SUPPLIED DATA =>

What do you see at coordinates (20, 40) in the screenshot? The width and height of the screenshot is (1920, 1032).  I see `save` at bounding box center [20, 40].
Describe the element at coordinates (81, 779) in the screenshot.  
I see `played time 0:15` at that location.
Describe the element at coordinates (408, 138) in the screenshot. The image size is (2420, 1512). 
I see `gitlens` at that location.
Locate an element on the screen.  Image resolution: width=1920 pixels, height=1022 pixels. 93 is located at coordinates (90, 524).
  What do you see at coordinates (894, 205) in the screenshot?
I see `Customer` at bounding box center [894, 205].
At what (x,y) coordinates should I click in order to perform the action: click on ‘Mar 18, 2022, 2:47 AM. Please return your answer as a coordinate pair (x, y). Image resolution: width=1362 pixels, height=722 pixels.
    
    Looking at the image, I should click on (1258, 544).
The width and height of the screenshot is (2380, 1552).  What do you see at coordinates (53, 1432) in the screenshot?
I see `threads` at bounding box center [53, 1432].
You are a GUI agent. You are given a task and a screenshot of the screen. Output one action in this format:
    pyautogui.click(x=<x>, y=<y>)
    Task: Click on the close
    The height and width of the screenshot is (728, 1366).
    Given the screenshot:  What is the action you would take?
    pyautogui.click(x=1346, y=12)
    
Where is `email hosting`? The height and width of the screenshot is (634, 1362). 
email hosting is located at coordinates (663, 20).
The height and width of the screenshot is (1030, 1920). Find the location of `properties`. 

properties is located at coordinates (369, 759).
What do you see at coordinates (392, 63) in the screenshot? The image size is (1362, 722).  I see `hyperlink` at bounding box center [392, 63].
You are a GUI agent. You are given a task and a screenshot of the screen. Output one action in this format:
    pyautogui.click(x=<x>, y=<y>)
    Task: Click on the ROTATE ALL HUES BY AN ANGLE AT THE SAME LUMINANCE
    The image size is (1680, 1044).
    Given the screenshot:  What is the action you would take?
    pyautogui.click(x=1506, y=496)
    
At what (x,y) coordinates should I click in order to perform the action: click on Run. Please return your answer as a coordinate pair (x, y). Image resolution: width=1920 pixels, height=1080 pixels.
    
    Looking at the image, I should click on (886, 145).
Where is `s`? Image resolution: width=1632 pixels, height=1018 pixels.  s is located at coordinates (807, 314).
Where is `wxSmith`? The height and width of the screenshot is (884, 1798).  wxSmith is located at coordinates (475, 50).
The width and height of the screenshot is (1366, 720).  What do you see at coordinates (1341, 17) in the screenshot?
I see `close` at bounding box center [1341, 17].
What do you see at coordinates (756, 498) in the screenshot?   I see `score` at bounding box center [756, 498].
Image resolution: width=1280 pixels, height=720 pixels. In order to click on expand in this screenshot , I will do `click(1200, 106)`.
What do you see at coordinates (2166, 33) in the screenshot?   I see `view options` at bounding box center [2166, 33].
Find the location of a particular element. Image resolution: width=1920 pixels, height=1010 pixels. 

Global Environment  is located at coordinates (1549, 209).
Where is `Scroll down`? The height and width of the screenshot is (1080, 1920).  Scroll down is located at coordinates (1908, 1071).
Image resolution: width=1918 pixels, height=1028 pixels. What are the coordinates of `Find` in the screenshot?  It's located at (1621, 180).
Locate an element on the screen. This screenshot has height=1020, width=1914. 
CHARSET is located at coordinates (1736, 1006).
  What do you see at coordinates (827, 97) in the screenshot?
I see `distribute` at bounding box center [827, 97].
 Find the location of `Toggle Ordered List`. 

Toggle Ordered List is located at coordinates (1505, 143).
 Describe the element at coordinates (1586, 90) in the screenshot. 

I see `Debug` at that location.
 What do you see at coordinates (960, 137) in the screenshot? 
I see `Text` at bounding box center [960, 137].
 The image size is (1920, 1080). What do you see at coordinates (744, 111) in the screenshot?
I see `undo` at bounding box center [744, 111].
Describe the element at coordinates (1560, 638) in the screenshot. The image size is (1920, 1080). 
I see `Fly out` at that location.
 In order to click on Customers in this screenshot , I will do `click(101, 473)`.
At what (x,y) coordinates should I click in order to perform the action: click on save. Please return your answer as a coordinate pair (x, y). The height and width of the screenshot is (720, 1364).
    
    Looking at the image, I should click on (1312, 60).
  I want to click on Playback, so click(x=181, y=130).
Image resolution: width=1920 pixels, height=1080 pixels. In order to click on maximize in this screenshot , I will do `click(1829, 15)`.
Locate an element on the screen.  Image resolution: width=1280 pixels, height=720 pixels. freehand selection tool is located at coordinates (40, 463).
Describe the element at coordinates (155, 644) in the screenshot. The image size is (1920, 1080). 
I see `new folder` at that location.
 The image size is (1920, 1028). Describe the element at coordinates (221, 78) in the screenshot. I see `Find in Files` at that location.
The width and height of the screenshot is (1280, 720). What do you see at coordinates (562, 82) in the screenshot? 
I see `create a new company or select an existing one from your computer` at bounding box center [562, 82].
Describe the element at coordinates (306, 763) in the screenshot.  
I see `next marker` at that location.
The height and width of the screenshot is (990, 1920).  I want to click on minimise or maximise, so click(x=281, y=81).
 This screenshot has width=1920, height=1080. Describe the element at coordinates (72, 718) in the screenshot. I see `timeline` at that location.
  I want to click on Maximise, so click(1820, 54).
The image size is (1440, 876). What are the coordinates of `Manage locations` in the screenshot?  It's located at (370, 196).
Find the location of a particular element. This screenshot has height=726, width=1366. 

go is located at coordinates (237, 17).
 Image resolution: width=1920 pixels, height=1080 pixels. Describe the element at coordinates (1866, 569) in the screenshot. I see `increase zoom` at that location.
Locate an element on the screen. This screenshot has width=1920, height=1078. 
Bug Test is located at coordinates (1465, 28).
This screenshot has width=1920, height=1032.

WHAT THE EXERCISE ASKS =>
Can you rewrite the data above with every "GUI agent" replaced by "interface agent" and everything else left unchanged?

TASK RESULT =>
What do you see at coordinates (20, 40) in the screenshot? The width and height of the screenshot is (1920, 1032).  I see `save` at bounding box center [20, 40].
Describe the element at coordinates (81, 779) in the screenshot.  
I see `played time 0:15` at that location.
Describe the element at coordinates (408, 138) in the screenshot. The image size is (2420, 1512). 
I see `gitlens` at that location.
Locate an element on the screen.  Image resolution: width=1920 pixels, height=1022 pixels. 93 is located at coordinates (90, 524).
  What do you see at coordinates (894, 205) in the screenshot?
I see `Customer` at bounding box center [894, 205].
At what (x,y) coordinates should I click in order to perform the action: click on ‘Mar 18, 2022, 2:47 AM. Please return your answer as a coordinate pair (x, y). Image resolution: width=1362 pixels, height=722 pixels.
    
    Looking at the image, I should click on (1258, 544).
The width and height of the screenshot is (2380, 1552).  What do you see at coordinates (53, 1432) in the screenshot?
I see `threads` at bounding box center [53, 1432].
You are a interface agent. You are given a task and a screenshot of the screen. Output one action in this format:
    pyautogui.click(x=<x>, y=<y>)
    Task: Click on the close
    The height and width of the screenshot is (728, 1366).
    Given the screenshot:  What is the action you would take?
    pyautogui.click(x=1346, y=12)
    
Where is `email hosting`? The height and width of the screenshot is (634, 1362). 
email hosting is located at coordinates (663, 20).
The height and width of the screenshot is (1030, 1920). Find the location of `properties`. 

properties is located at coordinates (369, 759).
What do you see at coordinates (392, 63) in the screenshot? The image size is (1362, 722).  I see `hyperlink` at bounding box center [392, 63].
You are a interface agent. You are given a task and a screenshot of the screen. Output one action in this format:
    pyautogui.click(x=<x>, y=<y>)
    Task: Click on the ROTATE ALL HUES BY AN ANGLE AT THE SAME LUMINANCE
    The image size is (1680, 1044).
    Given the screenshot:  What is the action you would take?
    pyautogui.click(x=1506, y=496)
    
At what (x,y) coordinates should I click in order to perform the action: click on Run. Please return your answer as a coordinate pair (x, y). Image resolution: width=1920 pixels, height=1080 pixels.
    
    Looking at the image, I should click on (886, 145).
Where is `s`? Image resolution: width=1632 pixels, height=1018 pixels.  s is located at coordinates (807, 314).
Where is `wxSmith`? The height and width of the screenshot is (884, 1798).  wxSmith is located at coordinates (475, 50).
The width and height of the screenshot is (1366, 720).  What do you see at coordinates (1341, 17) in the screenshot?
I see `close` at bounding box center [1341, 17].
What do you see at coordinates (756, 498) in the screenshot?   I see `score` at bounding box center [756, 498].
Image resolution: width=1280 pixels, height=720 pixels. In order to click on expand in this screenshot , I will do `click(1200, 106)`.
What do you see at coordinates (2166, 33) in the screenshot?   I see `view options` at bounding box center [2166, 33].
Find the location of a particular element. Image resolution: width=1920 pixels, height=1010 pixels. 

Global Environment  is located at coordinates (1549, 209).
Where is `Scroll down`? The height and width of the screenshot is (1080, 1920).  Scroll down is located at coordinates (1908, 1071).
Image resolution: width=1918 pixels, height=1028 pixels. What are the coordinates of `Find` in the screenshot?  It's located at (1621, 180).
Locate an element on the screen. This screenshot has height=1020, width=1914. 
CHARSET is located at coordinates (1736, 1006).
  What do you see at coordinates (827, 97) in the screenshot?
I see `distribute` at bounding box center [827, 97].
 Find the location of `Toggle Ordered List`. 

Toggle Ordered List is located at coordinates (1505, 143).
 Describe the element at coordinates (1586, 90) in the screenshot. 

I see `Debug` at that location.
 What do you see at coordinates (960, 137) in the screenshot? 
I see `Text` at bounding box center [960, 137].
 The image size is (1920, 1080). What do you see at coordinates (744, 111) in the screenshot?
I see `undo` at bounding box center [744, 111].
Describe the element at coordinates (1560, 638) in the screenshot. The image size is (1920, 1080). 
I see `Fly out` at that location.
 In order to click on Customers in this screenshot , I will do `click(101, 473)`.
At what (x,y) coordinates should I click in order to perform the action: click on save. Please return your answer as a coordinate pair (x, y). The height and width of the screenshot is (720, 1364).
    
    Looking at the image, I should click on (1312, 60).
  I want to click on Playback, so click(x=181, y=130).
Image resolution: width=1920 pixels, height=1080 pixels. In order to click on maximize in this screenshot , I will do `click(1829, 15)`.
Locate an element on the screen.  Image resolution: width=1280 pixels, height=720 pixels. freehand selection tool is located at coordinates (40, 463).
Describe the element at coordinates (155, 644) in the screenshot. The image size is (1920, 1080). 
I see `new folder` at that location.
 The image size is (1920, 1028). Describe the element at coordinates (221, 78) in the screenshot. I see `Find in Files` at that location.
The width and height of the screenshot is (1280, 720). What do you see at coordinates (562, 82) in the screenshot? 
I see `create a new company or select an existing one from your computer` at bounding box center [562, 82].
Describe the element at coordinates (306, 763) in the screenshot.  
I see `next marker` at that location.
The height and width of the screenshot is (990, 1920).  I want to click on minimise or maximise, so click(x=281, y=81).
 This screenshot has width=1920, height=1080. Describe the element at coordinates (72, 718) in the screenshot. I see `timeline` at that location.
  I want to click on Maximise, so click(1820, 54).
The image size is (1440, 876). What are the coordinates of `Manage locations` in the screenshot?  It's located at (370, 196).
Find the location of a particular element. This screenshot has height=726, width=1366. 

go is located at coordinates (237, 17).
 Image resolution: width=1920 pixels, height=1080 pixels. Describe the element at coordinates (1866, 569) in the screenshot. I see `increase zoom` at that location.
Locate an element on the screen. This screenshot has width=1920, height=1078. 
Bug Test is located at coordinates (1465, 28).
This screenshot has width=1920, height=1032.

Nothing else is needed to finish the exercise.